At the felicitation, JRD said: “He (Mody) is a strong man. He has his own ideas and his ways of doing things… He has shown it throughout in career and caused a lot of trouble to some of us and sometimes to others.”
That apocalyptic statement played out three years later when he felt slighted and got into public spat with JRD and Ratan Tata, who had been anointed as the chairman of the Tata group.
Mody was stripped off the managing directorship that was given to J.J. Irani. A year later, on April 19, 1993, Ratan Tata stepped in as the chairman of Tata Steel, days before Mody was due to retire on May 21.
Not to be bogged down by the controversy, Mody made a spectacular comeback within a year when then Prime Minister P.V. Narsimha Rao made him the chairman of both Air India and Indian Airlines.

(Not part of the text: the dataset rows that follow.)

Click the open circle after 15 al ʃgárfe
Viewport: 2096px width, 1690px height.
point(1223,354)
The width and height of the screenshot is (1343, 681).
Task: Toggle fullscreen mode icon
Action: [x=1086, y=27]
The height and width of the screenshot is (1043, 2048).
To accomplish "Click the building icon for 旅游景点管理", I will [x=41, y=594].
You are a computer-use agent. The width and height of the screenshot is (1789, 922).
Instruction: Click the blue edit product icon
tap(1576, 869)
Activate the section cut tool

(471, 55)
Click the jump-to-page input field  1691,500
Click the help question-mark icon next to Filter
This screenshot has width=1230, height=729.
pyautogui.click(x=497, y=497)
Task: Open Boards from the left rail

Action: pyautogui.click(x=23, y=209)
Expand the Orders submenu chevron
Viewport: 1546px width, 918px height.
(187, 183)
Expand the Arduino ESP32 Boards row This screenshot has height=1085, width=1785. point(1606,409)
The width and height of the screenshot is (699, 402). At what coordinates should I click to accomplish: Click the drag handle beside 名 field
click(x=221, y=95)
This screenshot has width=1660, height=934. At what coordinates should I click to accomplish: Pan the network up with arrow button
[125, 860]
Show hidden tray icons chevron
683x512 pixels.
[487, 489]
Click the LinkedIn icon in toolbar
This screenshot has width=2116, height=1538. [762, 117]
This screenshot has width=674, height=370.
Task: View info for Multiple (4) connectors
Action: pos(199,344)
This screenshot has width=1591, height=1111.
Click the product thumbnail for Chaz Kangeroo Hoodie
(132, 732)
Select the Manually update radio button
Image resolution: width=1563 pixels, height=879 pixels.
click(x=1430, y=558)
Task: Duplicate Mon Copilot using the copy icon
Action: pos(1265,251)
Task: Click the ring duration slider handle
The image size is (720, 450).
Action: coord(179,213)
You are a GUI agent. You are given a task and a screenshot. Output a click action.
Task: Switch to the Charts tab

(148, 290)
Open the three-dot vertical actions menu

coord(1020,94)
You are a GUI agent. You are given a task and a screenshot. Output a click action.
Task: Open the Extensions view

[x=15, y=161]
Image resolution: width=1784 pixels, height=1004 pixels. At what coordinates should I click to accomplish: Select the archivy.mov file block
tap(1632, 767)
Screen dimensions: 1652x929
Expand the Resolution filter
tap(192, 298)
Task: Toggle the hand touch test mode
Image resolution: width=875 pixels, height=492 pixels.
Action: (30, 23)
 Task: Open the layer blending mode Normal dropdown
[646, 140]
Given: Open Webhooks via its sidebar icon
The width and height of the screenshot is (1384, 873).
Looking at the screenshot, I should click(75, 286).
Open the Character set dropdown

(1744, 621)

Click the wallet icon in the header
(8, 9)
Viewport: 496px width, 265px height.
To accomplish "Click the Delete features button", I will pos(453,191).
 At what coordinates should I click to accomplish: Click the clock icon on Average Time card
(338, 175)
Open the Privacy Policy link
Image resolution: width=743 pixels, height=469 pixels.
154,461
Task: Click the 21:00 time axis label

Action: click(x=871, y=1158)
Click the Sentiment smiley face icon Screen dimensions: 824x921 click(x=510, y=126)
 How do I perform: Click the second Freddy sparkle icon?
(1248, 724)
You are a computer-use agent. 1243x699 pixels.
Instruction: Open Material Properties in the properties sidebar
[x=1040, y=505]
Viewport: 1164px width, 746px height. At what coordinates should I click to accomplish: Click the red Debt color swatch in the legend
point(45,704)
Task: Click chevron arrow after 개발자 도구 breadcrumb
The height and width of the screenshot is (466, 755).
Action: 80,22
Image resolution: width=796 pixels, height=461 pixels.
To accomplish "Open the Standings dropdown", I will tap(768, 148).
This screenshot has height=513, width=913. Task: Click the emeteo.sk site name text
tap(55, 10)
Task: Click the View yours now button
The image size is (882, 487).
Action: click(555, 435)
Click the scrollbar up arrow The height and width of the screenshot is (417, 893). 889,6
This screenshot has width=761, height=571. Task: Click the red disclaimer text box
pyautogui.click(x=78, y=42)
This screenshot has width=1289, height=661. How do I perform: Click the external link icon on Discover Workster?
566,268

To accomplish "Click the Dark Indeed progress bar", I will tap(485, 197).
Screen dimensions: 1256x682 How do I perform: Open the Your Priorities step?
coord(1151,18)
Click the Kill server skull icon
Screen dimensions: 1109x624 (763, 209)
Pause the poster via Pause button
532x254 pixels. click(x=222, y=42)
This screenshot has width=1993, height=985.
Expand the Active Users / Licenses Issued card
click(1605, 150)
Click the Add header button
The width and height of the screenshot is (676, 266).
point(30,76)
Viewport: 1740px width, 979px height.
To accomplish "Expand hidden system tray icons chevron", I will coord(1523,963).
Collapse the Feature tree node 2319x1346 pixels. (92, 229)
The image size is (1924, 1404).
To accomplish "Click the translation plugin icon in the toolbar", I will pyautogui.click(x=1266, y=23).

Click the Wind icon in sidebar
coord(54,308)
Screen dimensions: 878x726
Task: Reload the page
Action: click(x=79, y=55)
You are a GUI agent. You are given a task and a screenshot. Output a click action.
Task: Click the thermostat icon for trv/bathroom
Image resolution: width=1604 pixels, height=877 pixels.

His stint with the national career was less charismatic than the 53-year stint at Tata Steel which he ruled with great skill of people management.
Born in 1918 in Bombay as Rustomji Homusji Mody to Sir Homi Mody and Lady Jerbai Mody, the Oxford graduate joined Tata Steel in 1939 and then went on to become managing director and then chairman.
While he never flinched from a slugfest, he could be forgiving and big-hearted as well — this was evident in the manner he mended fences with Ratan Tata, rekindling some of the warmth they had once shared.
On Saturday, Ratan Tata said, “Russi Mody was an institution at Tata Steel. Under his leadership, Tata Steel grew significantly. He was well regarded and respected by the work force throughout his tenure. He lived a full and energetic life and will always be remembered by his friends.”
The cremation will take place at 11 am on Sunday at Keoratala burning ghat in the presence of his nephew, Jimmy Mody.